The U.S. Department of Commerce plans to nearly triple anti-dumping duty rates against most shipments of Canadian softwood into the United States, announcing its decision only two days after the White House ordered a new lumber investigation.

U.S. President Donald Trump already wants to impose sweeping tariffs on goods that the country imports from Canada and Mexico, saying on Monday that the across-the-board levies will take effect on Tuesday.

In the looming trade war, Canada’s forestry sector is worried that Tuesday’s 25-per-cent tariffs will be layered on top of existing softwood duties, and a fresh tariff from the new investigation will be stacked on top of higher lumber duties later this year.

In its announcement on Monday for preliminary rate revisions, the Commerce Department said it expects to raise anti-dumping duties for most Canadian lumber producers to 20.07 per cent, compared with the current 7.66 per cent.

Two Vancouver-based companies, Canfor Corp. CFP-T and West Fraser Timber Co. Ltd. WFG-T, face different rates of increased duties compared with their current levies.

Canfor, which currently pays anti-dumping duties of 10.44 per cent, saw its revised rate soar to 34.61 per cent.

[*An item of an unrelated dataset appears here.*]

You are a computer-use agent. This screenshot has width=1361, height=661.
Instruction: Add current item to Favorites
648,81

West Fraser’s anti-dumping duty rate has been hiked to 9.48 per cent in the preliminary determination, compared with the existing 5.04 per cent.

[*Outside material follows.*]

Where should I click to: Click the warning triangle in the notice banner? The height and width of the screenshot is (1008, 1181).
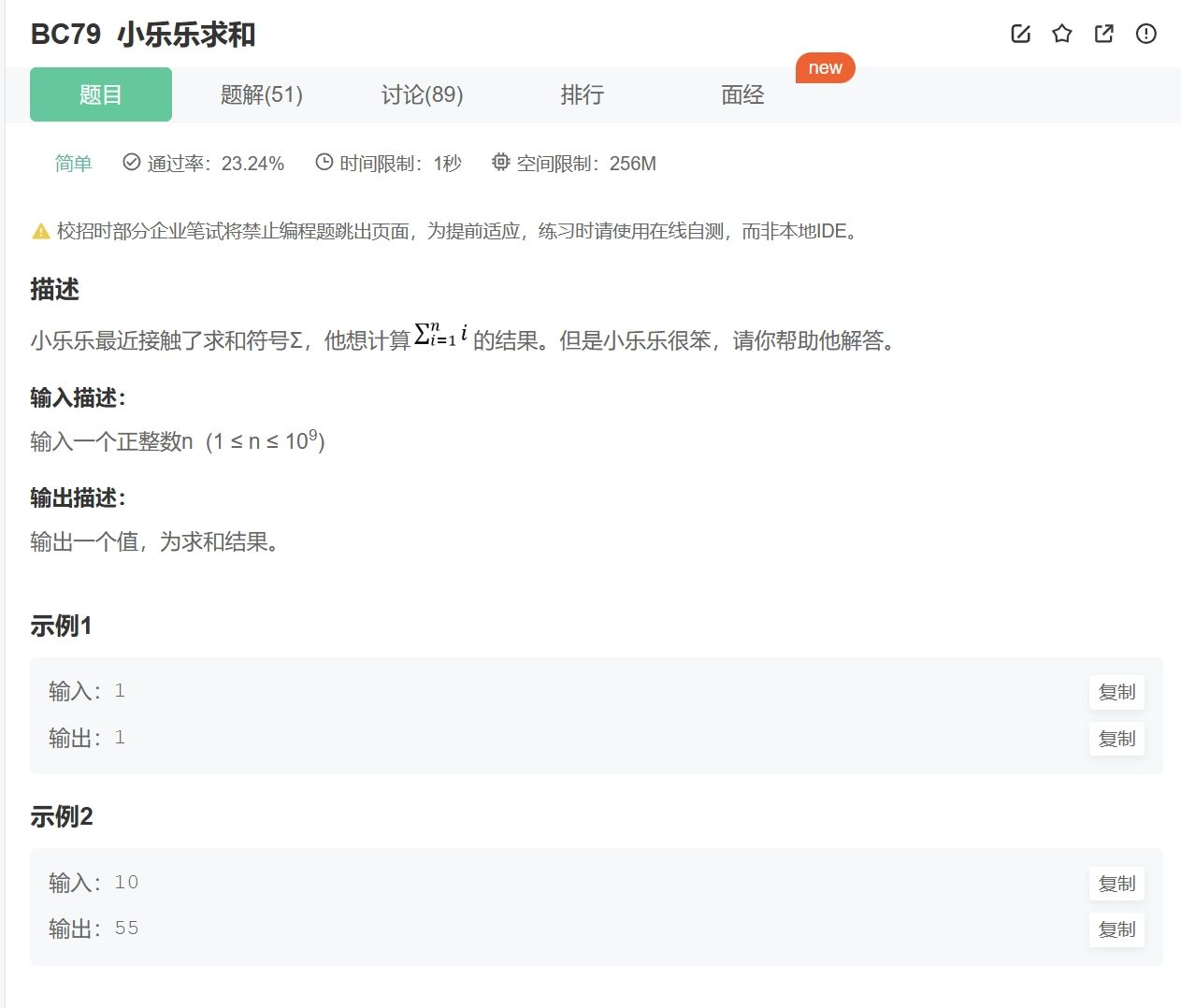(40, 231)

The Commerce Department’s decision will be subject to further revisions before a final anti-dumping rate is determined, with an effective date in August.

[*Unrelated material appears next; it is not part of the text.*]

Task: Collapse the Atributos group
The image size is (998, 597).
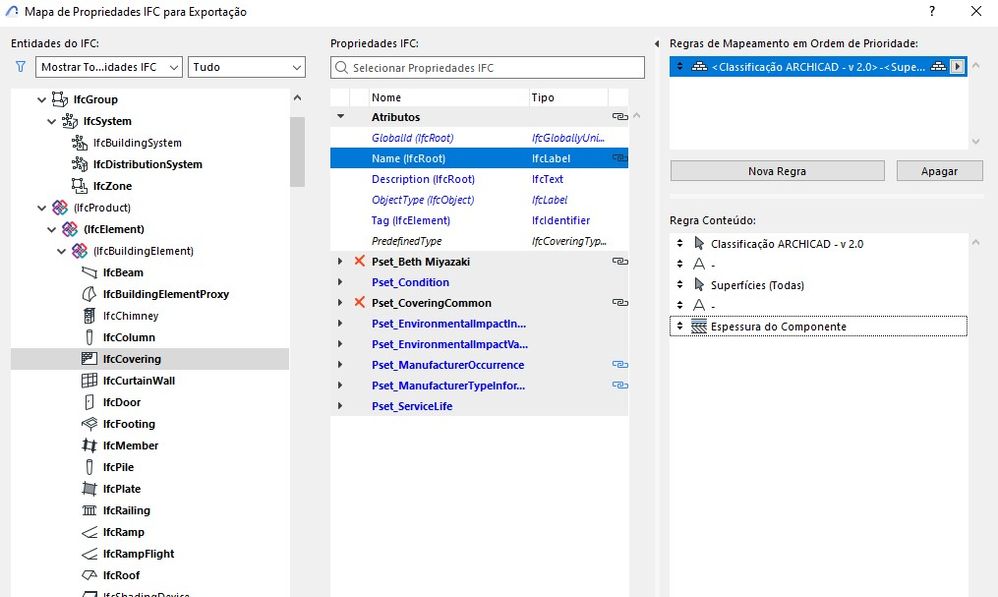Action: coord(341,117)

“B.C. has long maintained that any and all duties on softwood lumber are unjustified, and these anti-dumping duties are based on a biased calculation,” B.C. Premier David Eby said in a statement on Monday.

There are two types of punitive measures in the protracted Canada-U.S. softwood dispute. Anti-dumping duties are imposed because of what the Americans describe as Canadian producers selling softwood below market value; countervailing duties are based on what the U.S. sees as subsidized Canadian lumber.

The existing countervailing duty rate is 6.74 per cent for most Canadian softwood producers, so that means the combined countervailing and anti-dumping duty rate currently totals 14.4 per cent.

The Commerce Department did not provide any reason for the delay in releasing the new preliminary rates for anti-dumping duties, which were originally slated to be announced on Feb. 21.

Analysts are predicting that there will be higher countervailing duty rates, with the Commerce Department scheduled to issue a preliminary ruling in May.

The Commerce Department’s administrative review is based on lumber markets in 2023, when prices were low.

Monday’s announcement comes after Mr. Trump ordered a new investigation into softwood lumber that is global in scope but will hit Canada the hardest.

Mr. Trump signed two executive orders on Saturday that escalate cross-border trade tensions.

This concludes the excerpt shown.